New method tracks early stages of protein aggregation known to be involved in the development of the neurodegenerative disease.
Prof. Uri Ashery, left, and Dr. Dana Bar-On of Tel Aviv University. Photo: courtesy
An Israeli-British-German study published in Acta Neuropathologica reveals a novel method for detecting the aggregation of the protein alpha-synuclein, a hallmark of Parkinson’s disease.
Earlier detection could enable more effective treatment for the incurable, progressive neurodegenerative disease affecting the speech, posture, gait, digestion, sleep, impulse control and cognition of an estimated one million Americans and 10 million people worldwide.
By the time a patient is diagnosed with Parkinson’s disease, up to 80 percent of the dopaminergic cells in the substania nigra part of the brain are already dead, possibly due to toxicity resulting from alpha-synuclein aggregation.
“We have developed a new method for tracking early stages of aggregation of alpha-synuclein using super-resolution microscopy and advanced analysis,” announced Tel Aviv University Prof. Uri Ashery, co-author of the study and head of TAU’s Sagol School of Neuroscience and Wise Faculty of Life Sciences.
“Together with our collaborators at Cambridge University, who developed a special mouse model for Parkinson’s disease, we were able to detect different stages of the aggregation of this protein. We correlated the aggregation with the deteriorating loss of neuronal activity and deficits in the behavior of the mice,” Ashery explained.
“This is a significant step forward in the world of Parkinson’s research,” he said.
Monitoring treatment effects
Co-author Dana Bar-On of the Sagol School of Neuroscience said the new early-detection method also can be used to monitor the effects of drugs on alpha-synuclein aggregation.
Researchers from TAU and from the Max Planck Institute in Gottingen and Ludwig-Maximilians-Universität München were able to illustrate the effect of a specific drug, anle138b, on this protein aggregation and correlated these results with the normalization of the Parkinson’s phenotype in the mice.
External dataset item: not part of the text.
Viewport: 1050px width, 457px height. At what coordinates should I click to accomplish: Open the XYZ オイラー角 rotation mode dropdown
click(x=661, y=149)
“We hope that this research can be implemented for use in the early diagnosis of Parkinson’s in patients,” said Bar-On. “We’re currently working to implement the methods in a minimally invasive manner with Parkinson’s patients.”
The scientists are planning to expand their research to family members of Parkinson’s disease patients.
“By detecting aggregates using minimally invasive methods in relatives of Parkinson’s disease patients, we can provide early detection and intervention and the opportunity to track and treat the disease before symptoms are even detected,” Ashery said.
Ashery has led several other ground-breaking studies on neurological diseases. In 2013, ISRAEL21c reported on his team’s identification of microRNAs that detrimentally regulate protein levels in the brains of mice with Alzheimer’s disease.
In 2017, we reported on Ashery’s study showing that hyperbaric oxygen treatments may ameliorate symptoms experienced by people with Alzheimer’s disease.